Developed by a team at the University of Bari, in Italy,
the computer system scans the brain for “tiny structural changes” that indicate
the early stages of the disease, reports Engadget.
The AI was fed 38 MRI scans from Alzheimer’s patients,
and 29 from healthy patients, the website says, to help it learn common
patterns in neurological activity and the symptoms of the disease.
Researchers then used the programme to “process brain
scans from 148 subjects”. The AI was able to correctly detect Alzheimer’s, with
a success rate of 86% - and it could also identify “mild cognitive impairment”
84% of the time.
That suggests the programme could be used to find the
disease “almost a decade before the appearance of clinical symptoms”, says
International Business Times.
Although there is not yet a cure for Alzheimer’s, early
diagnosis and treatment can slow down the progression of the disease.

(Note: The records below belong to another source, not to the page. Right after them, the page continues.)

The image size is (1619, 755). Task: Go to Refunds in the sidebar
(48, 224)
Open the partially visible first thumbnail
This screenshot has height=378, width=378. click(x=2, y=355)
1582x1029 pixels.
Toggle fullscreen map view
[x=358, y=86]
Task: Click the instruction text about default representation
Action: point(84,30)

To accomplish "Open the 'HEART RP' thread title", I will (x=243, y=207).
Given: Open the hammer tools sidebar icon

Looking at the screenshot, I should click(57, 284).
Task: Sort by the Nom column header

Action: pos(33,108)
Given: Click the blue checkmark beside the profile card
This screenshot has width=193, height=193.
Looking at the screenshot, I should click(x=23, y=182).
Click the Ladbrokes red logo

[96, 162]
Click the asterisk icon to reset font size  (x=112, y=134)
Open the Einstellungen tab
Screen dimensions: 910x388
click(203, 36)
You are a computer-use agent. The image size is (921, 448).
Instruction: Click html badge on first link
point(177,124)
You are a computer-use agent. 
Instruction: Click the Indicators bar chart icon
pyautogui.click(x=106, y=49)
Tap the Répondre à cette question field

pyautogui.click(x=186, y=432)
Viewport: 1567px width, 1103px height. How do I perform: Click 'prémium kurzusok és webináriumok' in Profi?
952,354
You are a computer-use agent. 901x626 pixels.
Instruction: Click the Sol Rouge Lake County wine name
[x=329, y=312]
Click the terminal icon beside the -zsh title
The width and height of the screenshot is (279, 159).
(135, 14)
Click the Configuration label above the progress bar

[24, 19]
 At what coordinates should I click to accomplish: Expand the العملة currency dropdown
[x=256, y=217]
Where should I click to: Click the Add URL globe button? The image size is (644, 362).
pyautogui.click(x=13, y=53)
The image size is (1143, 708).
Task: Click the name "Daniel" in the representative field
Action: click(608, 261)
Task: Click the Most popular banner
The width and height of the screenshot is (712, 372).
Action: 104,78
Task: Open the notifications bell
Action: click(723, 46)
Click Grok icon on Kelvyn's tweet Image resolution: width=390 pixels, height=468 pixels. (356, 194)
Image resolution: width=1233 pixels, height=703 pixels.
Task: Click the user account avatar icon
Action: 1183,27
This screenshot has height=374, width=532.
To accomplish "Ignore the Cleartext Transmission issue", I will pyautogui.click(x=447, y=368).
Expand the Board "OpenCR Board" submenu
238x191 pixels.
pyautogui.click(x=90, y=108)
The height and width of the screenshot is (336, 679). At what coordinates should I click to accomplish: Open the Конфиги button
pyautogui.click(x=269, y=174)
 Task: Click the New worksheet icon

This isn’t the first study that involves using
“cutting-edge technology to help diagnose Alzheimer’s and other
neurodegenerative diseases”, reports Digital Trends.
Scientists at the VU University Medical Centre in
Amsterdam have also been using MRI brain scans to try to achieve earlier
Alzheimer’s diagnoses, the website says, while an AI programme being developed
by researchers from several universities in California may soon be able to
detect the disease through an eye test.